Trian had made a “considerable investment” in Unilever, Mr Peltz said, adding that he was looking forward to “working collaboratively” with the group’s management.

“We believe it is a company with significant potential, through leveraging its portfolio of strong consumer brands and its geographical footprint,” he said.

Bruno Monteyne, analyst at Bernstein, said Unilever was suffering from its presence in “structurally low-growth categories” along with “a loss of investor confidence regarding management and the board”.

Shareholder discontent erupted earlier this year following news of Unilever’s attempts to buy GlaxoSmithKline’s consumer health division, soon to be spun off under the name Haleon, for £50 billion (€58.7 billion).

But investors were already disillusioned with the group’s languishing performance. Before the jump in its share price early on Tuesday, its shares had lost 16 per cent since chief executive Alan Jope took over in 2019. Shares in the group rose 9.43 per cent in London to £38.25. In New York, later in the day, there were up by over 10 per cent.

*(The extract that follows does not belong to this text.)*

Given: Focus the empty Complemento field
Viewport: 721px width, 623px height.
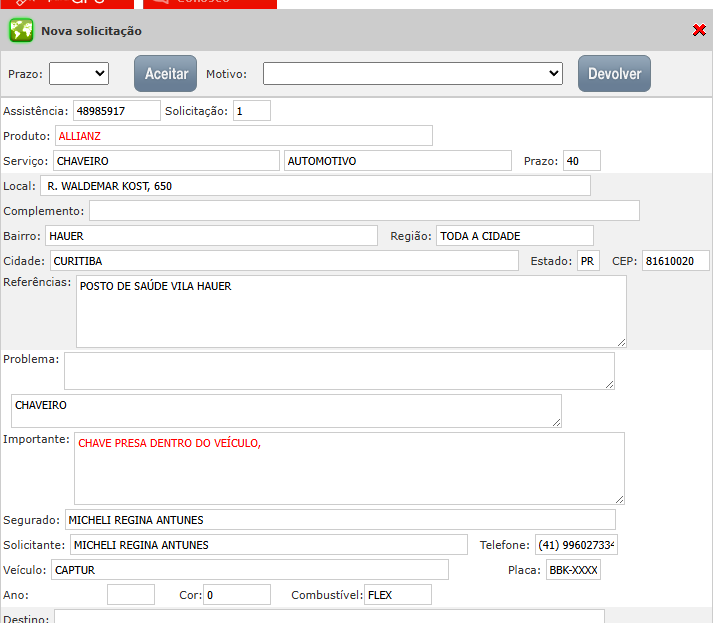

Mr Peltz’s arrival adds to pressure on Mr Jope and the company’s chair, Nils Andersen. Mr Monteyne said Mr Peltz was likely to focus on “back-to-basics” changes such as “investing in innovation, fixing incentive schemes [and] accelerating the pace of acquisitions and disposals”.

Mr Peltz stepped down from the board of P&G last year, four years after he had acquired a $3 billion stake in the company.

James Edwardes Jones, analyst at RBC Capital Markets, said: “At P&G, we believe Nelson Peltz stimulated changes to culture, remuneration and organisational structure. Although he isn’t completely responsible for the much-improved company P&G is today, he was a factor.

“We hope his presence can motivate similar changes at Unilever as well as drive cross-investor engagement.”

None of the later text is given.